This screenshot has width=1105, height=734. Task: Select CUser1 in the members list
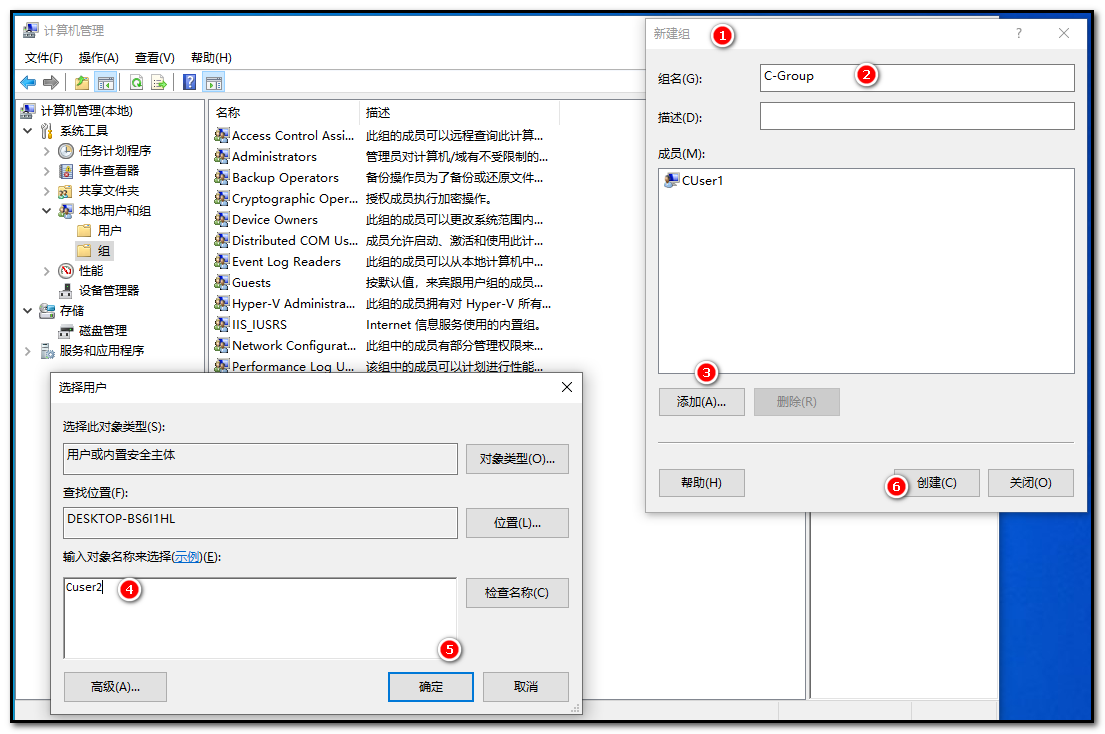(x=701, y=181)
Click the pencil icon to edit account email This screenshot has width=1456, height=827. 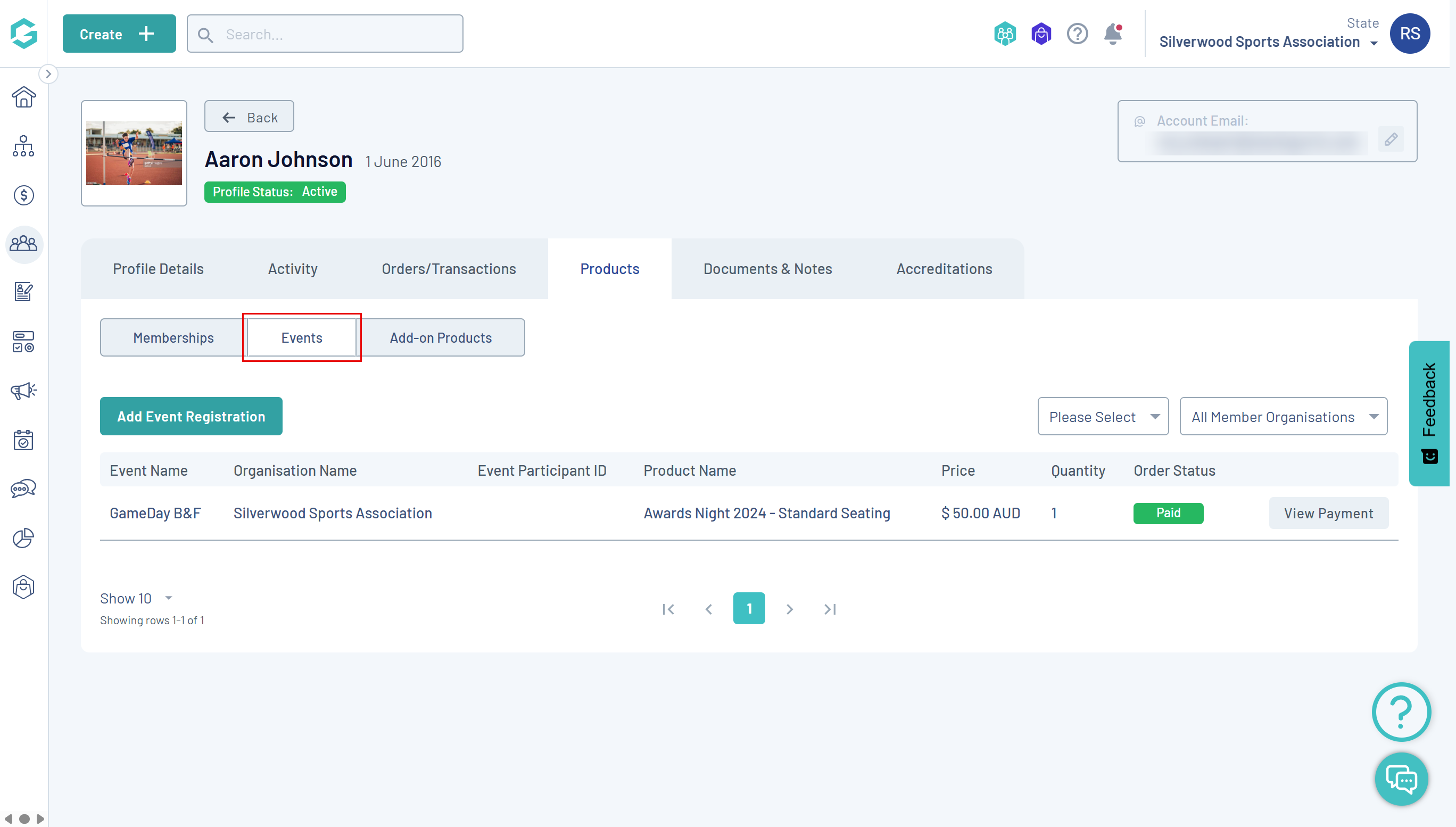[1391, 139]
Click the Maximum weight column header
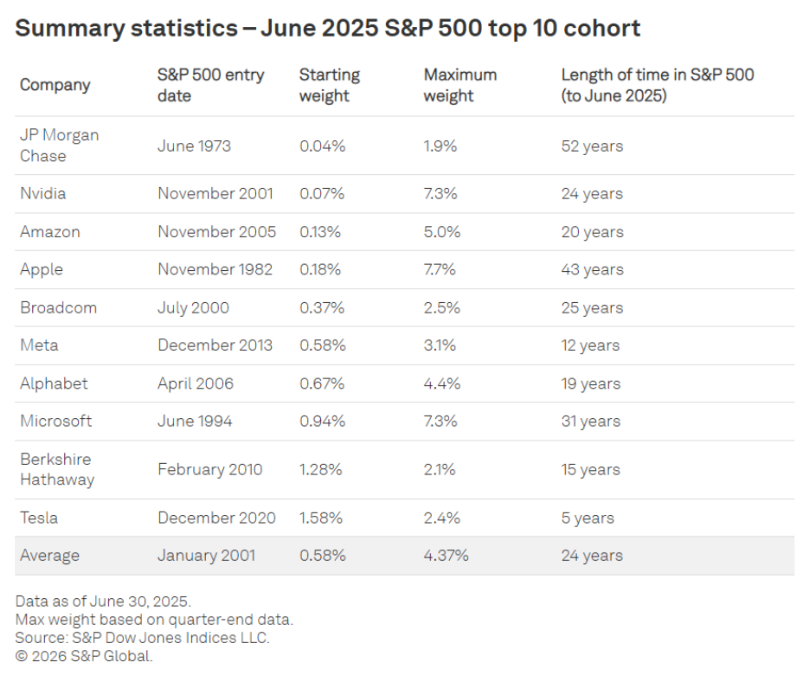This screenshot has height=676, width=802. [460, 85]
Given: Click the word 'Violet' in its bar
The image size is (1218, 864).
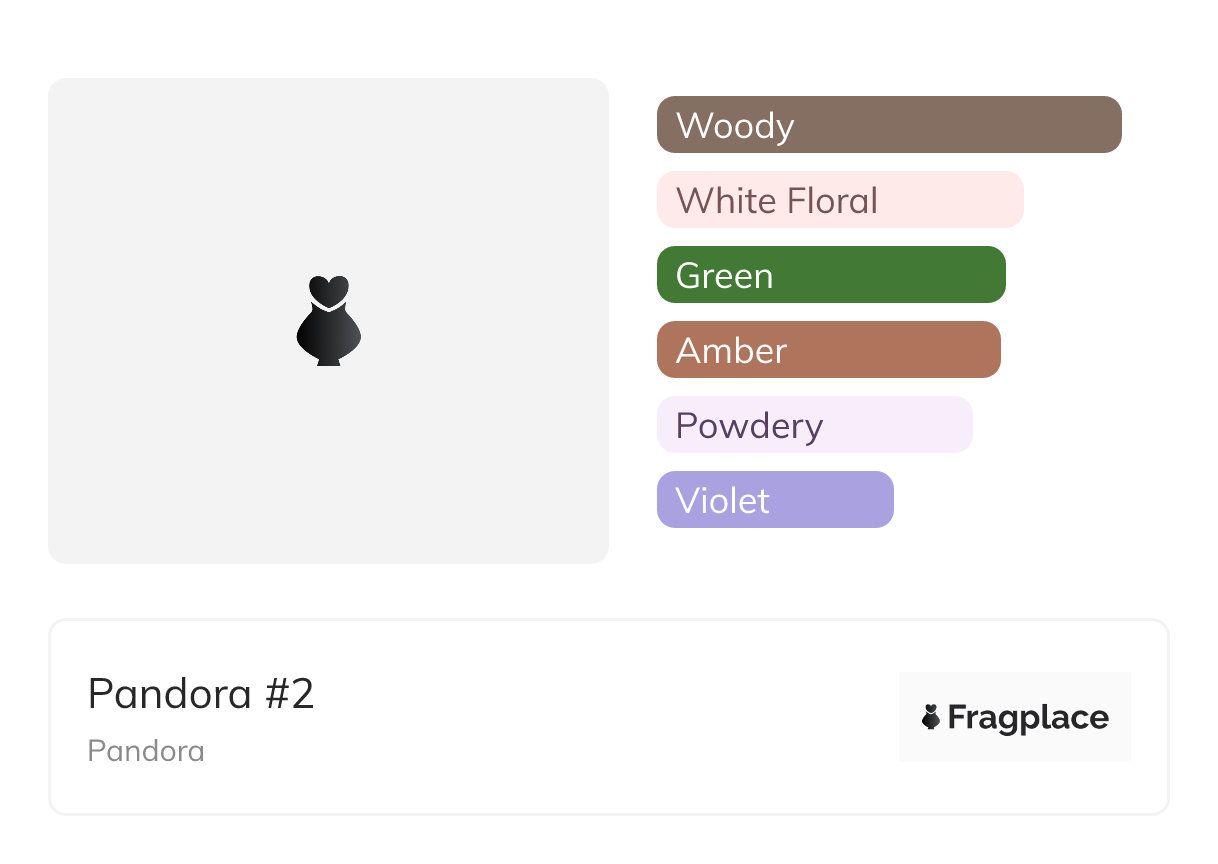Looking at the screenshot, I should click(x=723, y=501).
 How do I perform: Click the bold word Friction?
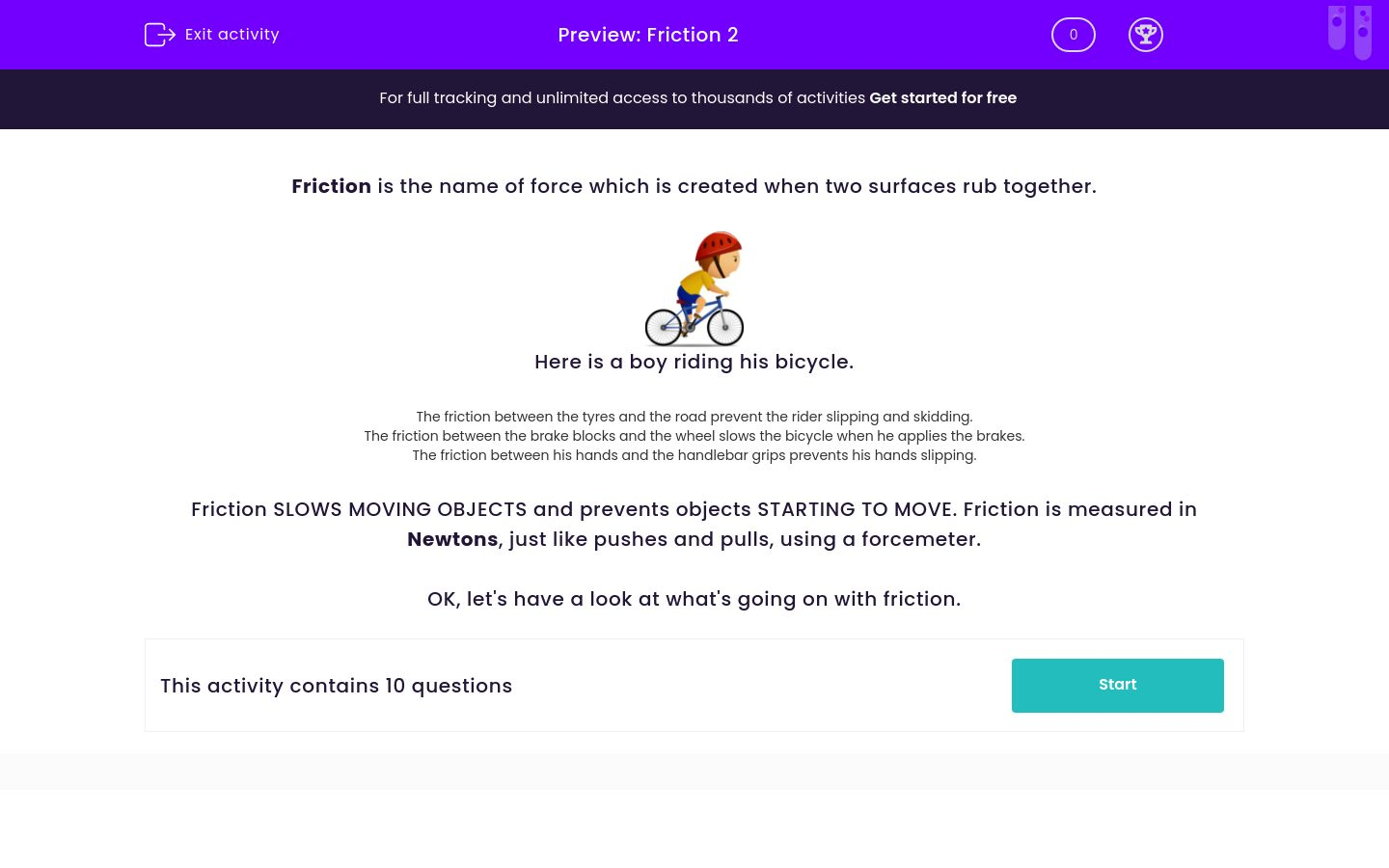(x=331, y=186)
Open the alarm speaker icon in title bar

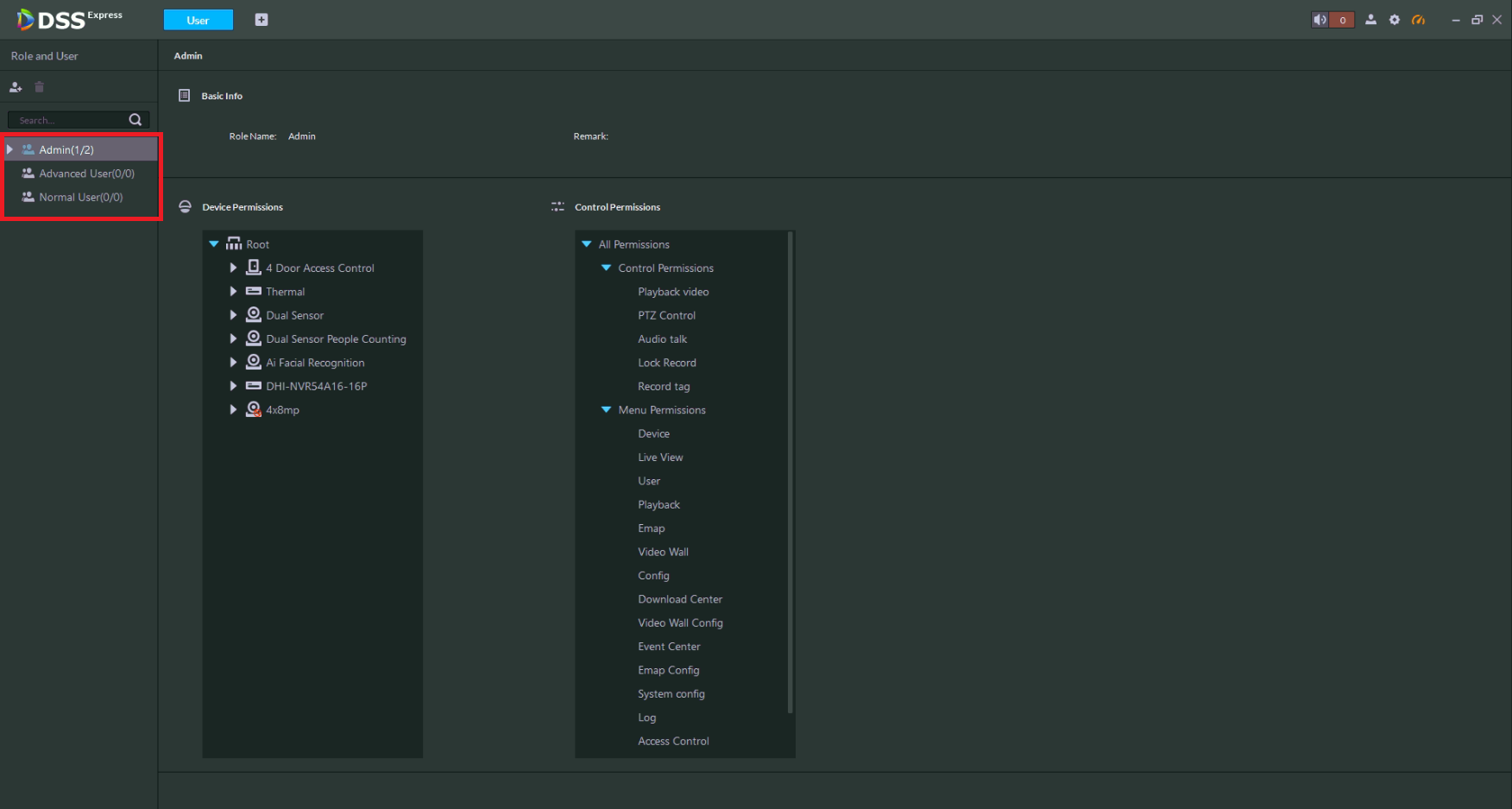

══════════

WHAT YOU WILL DO:
Count the lines in the records above that contain the string "word" and reply with that number alone. Case matters.

SOLUTION FOR THIS PROBLEM:
2